### What is needed
Print, word for word, the line containing "Task: Click the Input must not be empty error" and all lines beneath it to the end of the entries below. Pictures do not belong in the copy.

### Data for this task
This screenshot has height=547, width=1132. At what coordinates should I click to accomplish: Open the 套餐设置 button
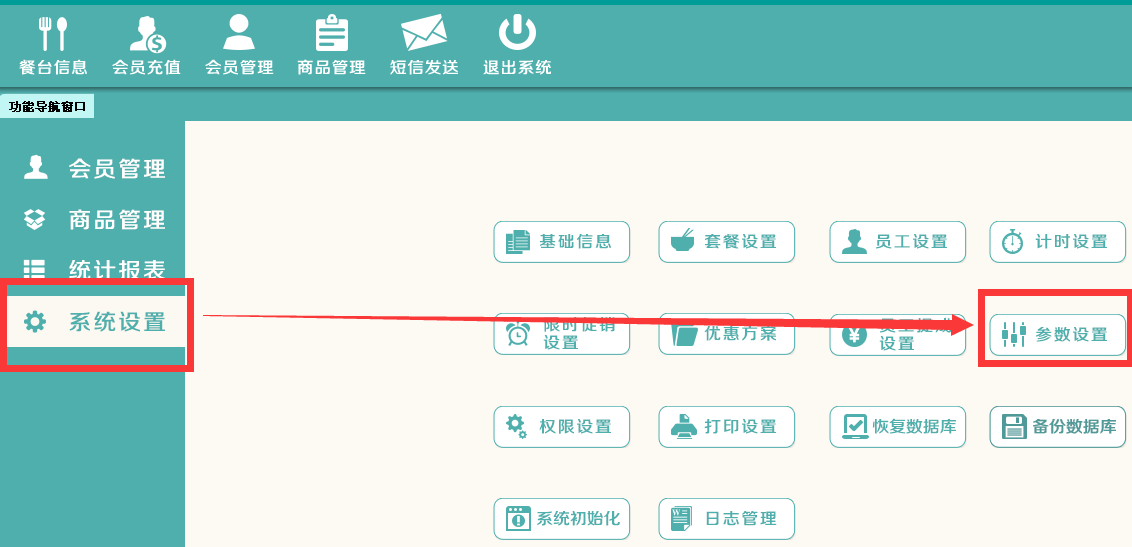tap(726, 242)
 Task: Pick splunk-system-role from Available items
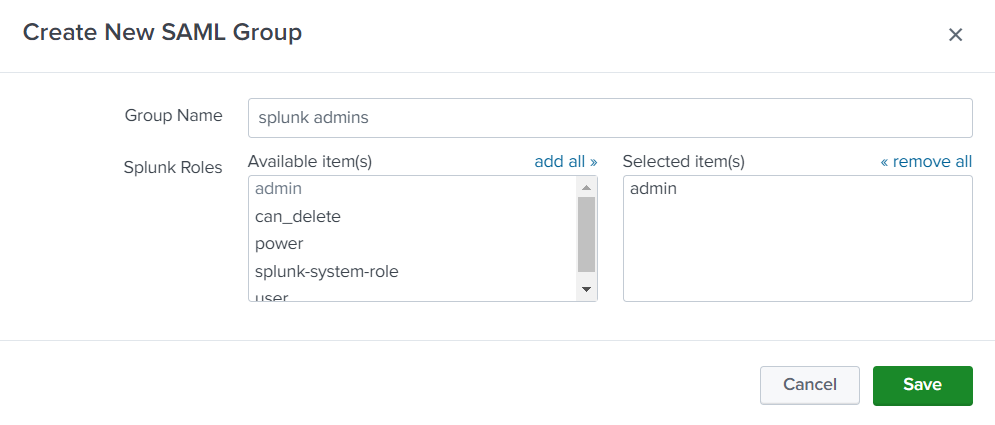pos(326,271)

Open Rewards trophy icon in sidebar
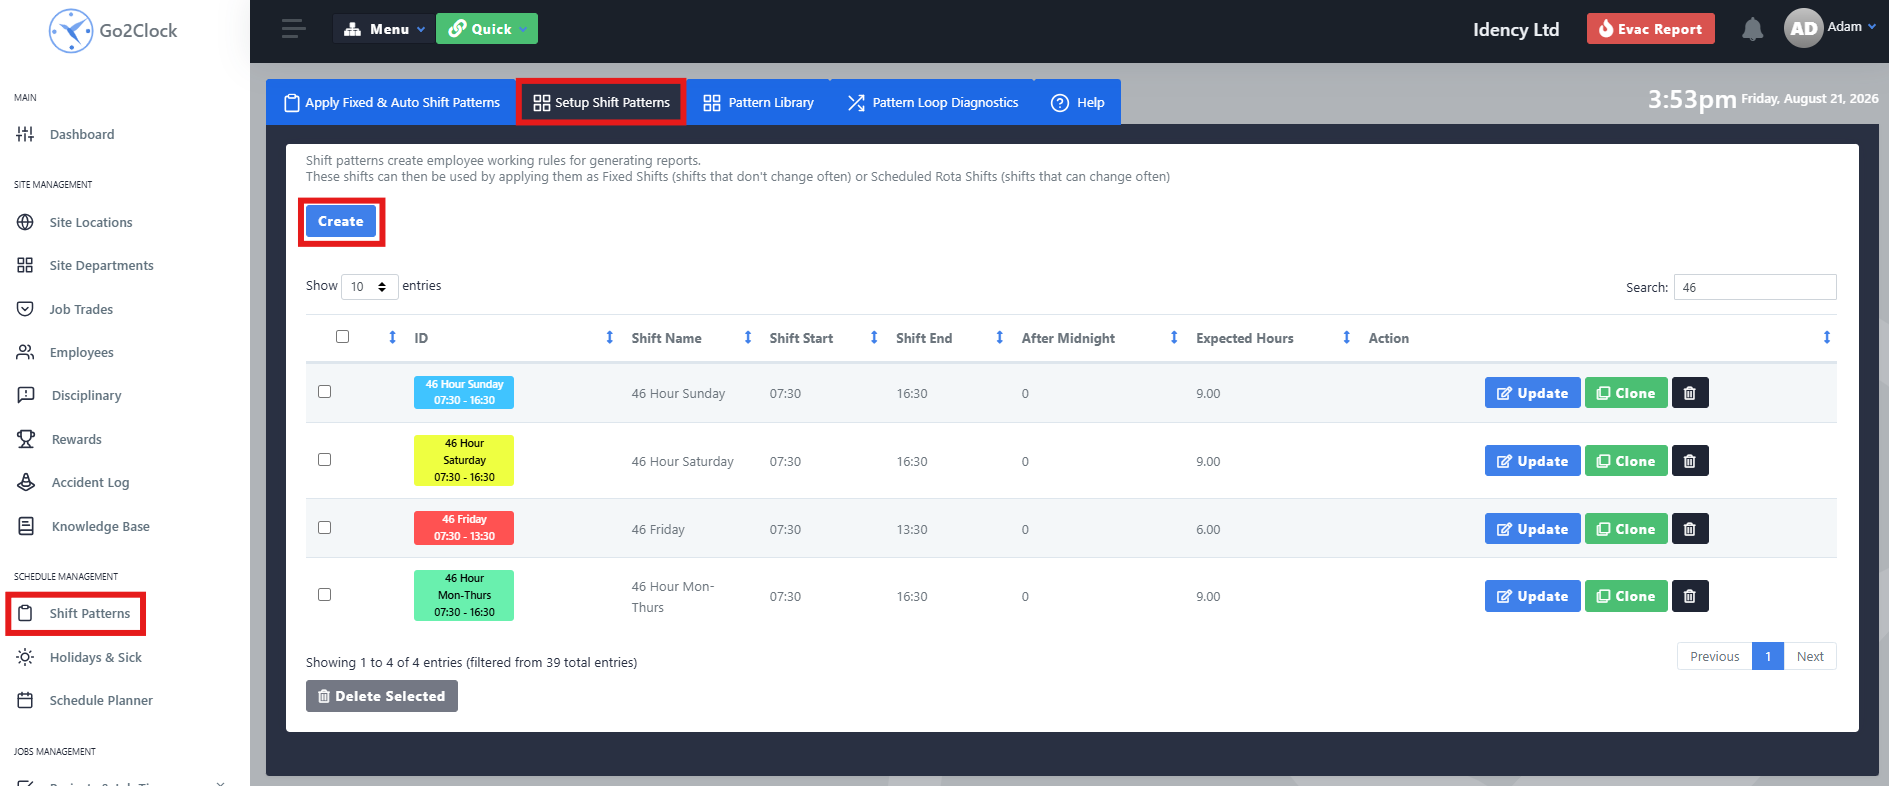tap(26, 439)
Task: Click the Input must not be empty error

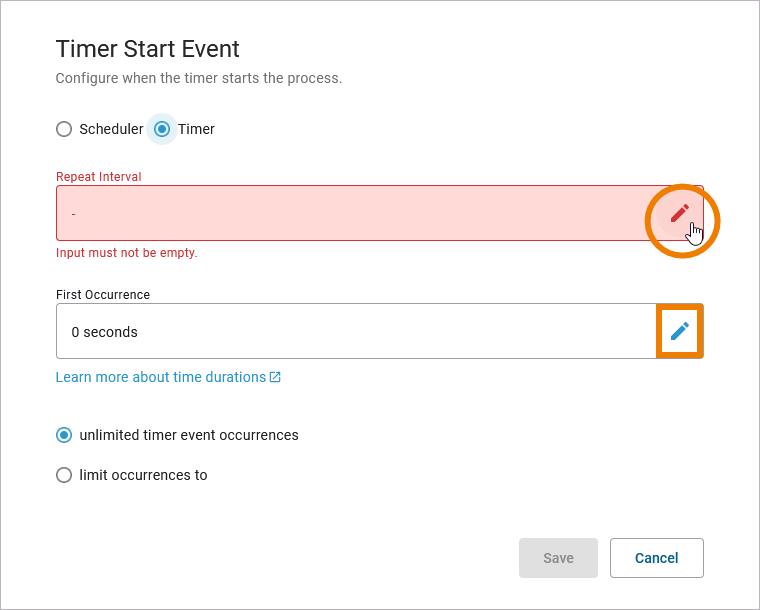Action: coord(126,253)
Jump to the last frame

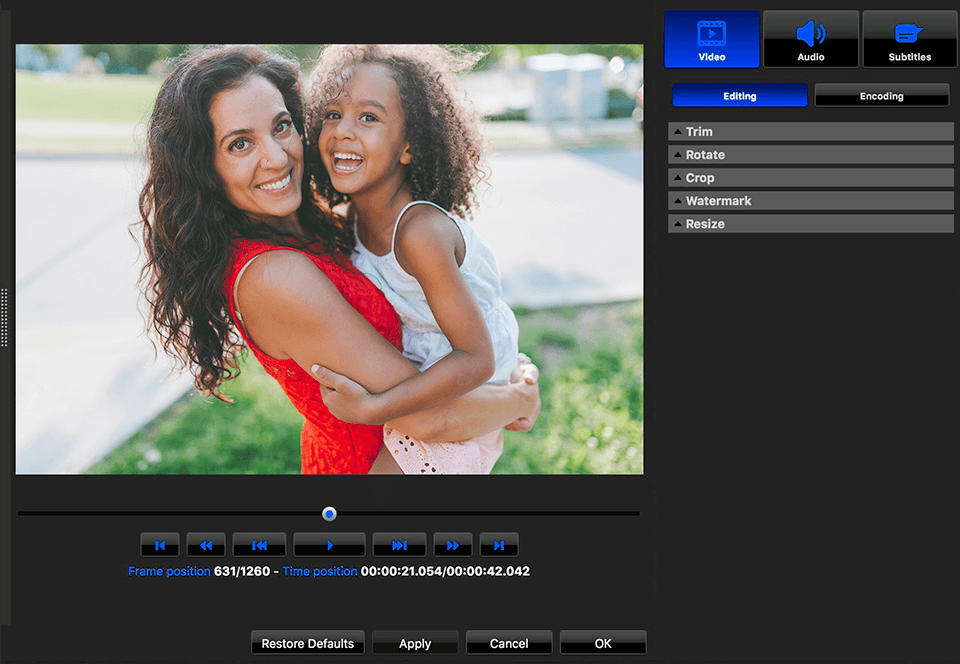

### Answer box
Task: Click the Input must not be empty error

Action: coord(126,253)
Jump to the last frame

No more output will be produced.